Error: "kernel: BUG: soft lockup - CPU#Y stuck for Xs" within VM
search cancel

Error: "kernel: BUG: soft lockup - CPU#Y stuck for Xs" within VM

book

Article ID: 170185

calendar_today

Updated On:

Products

VMware vSphere ESXi

Issue/Introduction

On VM at the terminal or in the /var/log/message file, the following message appears:

kernel: BUG: soft lockup - CPU#Y stuck for Xs!

where Y is one of the CPU cores and X is an amount of time.  

Environment

Virtual Machines

Cause

Possible causes but not limited to the following include:

  1. The VM is undergoing a snapshot with quiesce.
  2. The VM is on an "over committed" host with insufficient RAM, CPU, or disk throughput to support the guests.
  3. Some other resource intensive host activity.

 A soft lockup occurs when a virtual machine's vCPU is unable to run a new task for more than 20 seconds. 

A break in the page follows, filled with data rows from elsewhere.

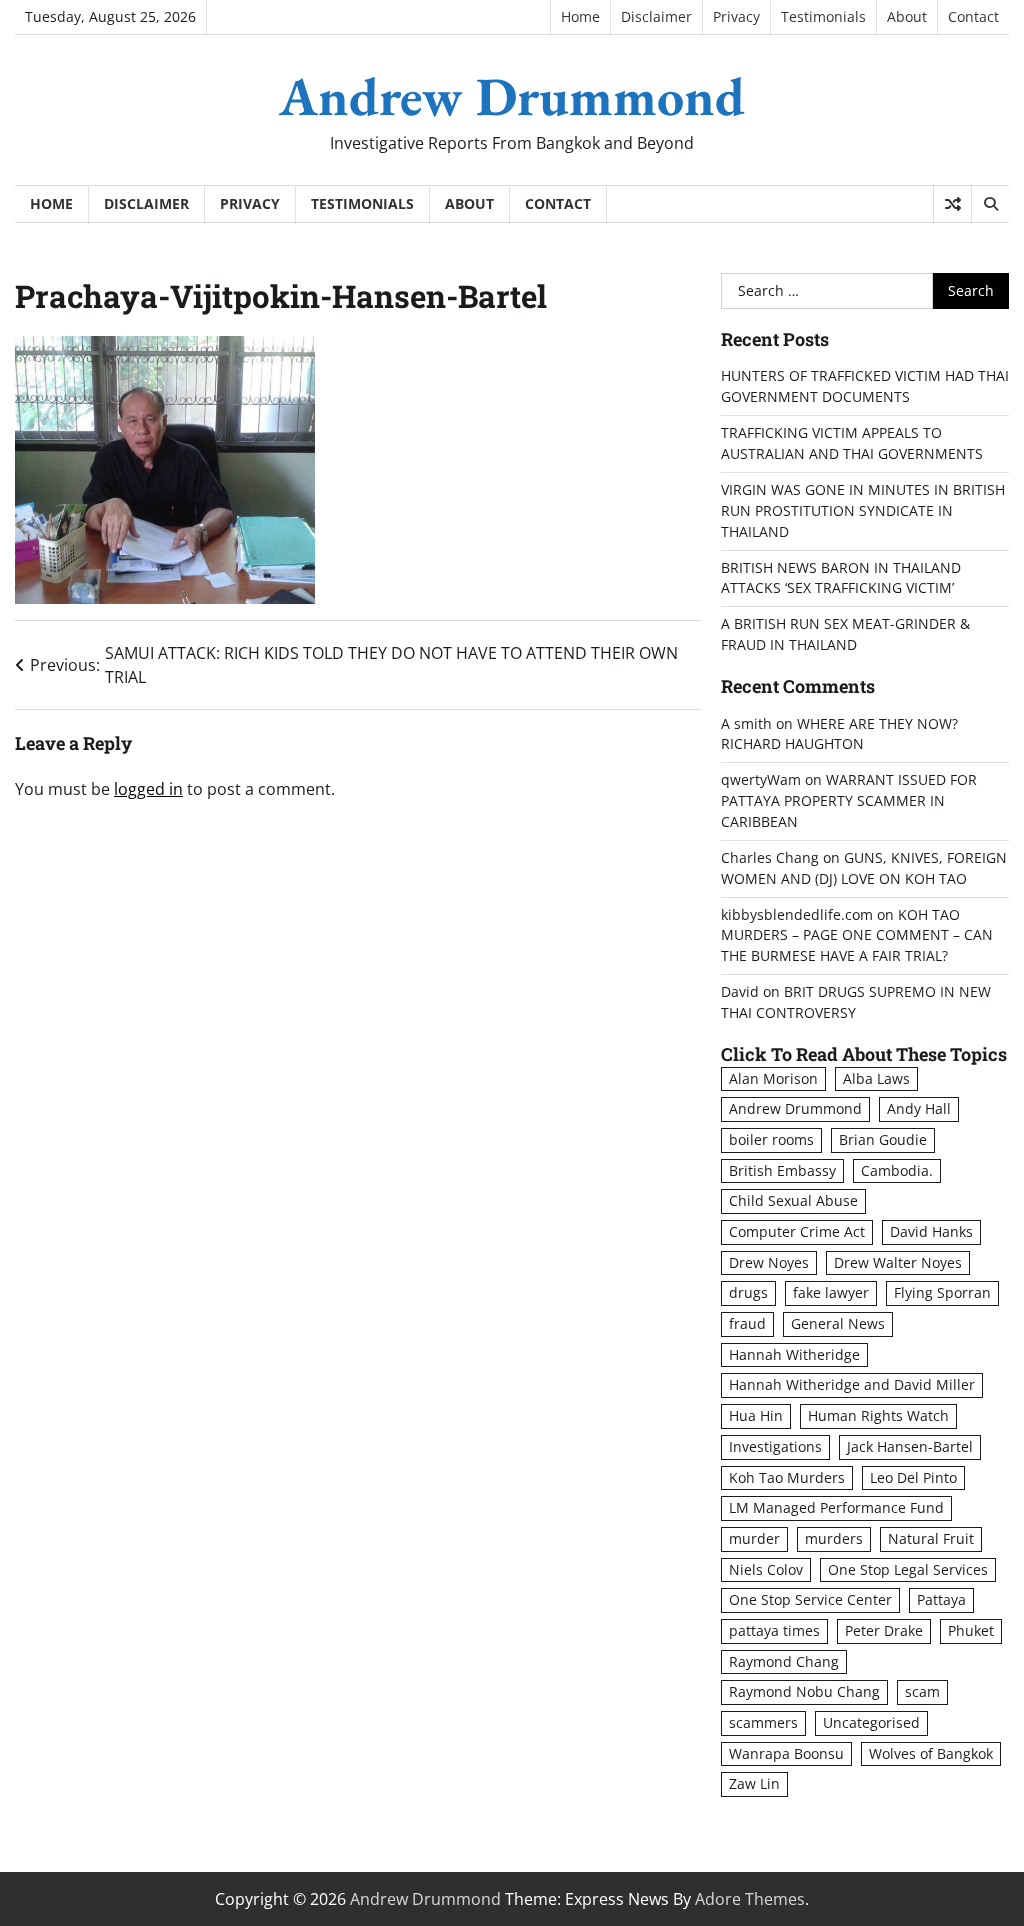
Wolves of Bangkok (931, 1753)
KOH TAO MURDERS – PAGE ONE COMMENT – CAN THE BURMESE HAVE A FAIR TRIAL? (857, 935)
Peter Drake (884, 1630)
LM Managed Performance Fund (836, 1507)
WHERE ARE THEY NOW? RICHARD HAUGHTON (839, 734)
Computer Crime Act (797, 1231)
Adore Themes (750, 1899)
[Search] (990, 204)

Soft lockups can cause VMs to become unresponsive for short periods of time and trigger application timeouts or failover. VMs that are experiencing a soft lockup might also have unusually high or unusually low CPU utilization, depending on the exact cause of the soft lockup.

Resolution

Possible solutions include the following:

  • Investigate the ESXi host and review CPU contention possibilities.  If a host is overcommited, the VM may struggle to have access to the resources it needs.
  • In some cases the soft lockup timer value can be increased within the guest OS.  This increases the time before a soft lockup is triggered, effectively disabling its sensitivity; however, this is generally not recommended as it can mask underlying issues and should only be used for troubleshooting purposes in a controlled environment.
    • Adjust the soft lockup timeout value:
      • Access the file: Login to Guest OS as root via SSH/Terminal and navigate to /proc/sys/kernel/softlockup_thresh.
      • Modify the value: (this may vary by linux distribution, consult the linux distributions documention before making any changes)
        • echo new_timeout_value > /proc/sys/kernel/softlockup_thresh
          Note: Replace "new_timeout_value" with the desired time in seconds before a soft lockup is triggered. 

Additional Information

Alternative approaches to managing soft lockups:

  • Analyze system logs and performance metrics to identify the root cause of the soft lockup, such as a resource bottlenecks. 
  • Adjust application settings or resource allocation to minimize potential CPU intensive operations. 
  • Update to the latest kernel version as it may include bug fixes related to soft lockup detection.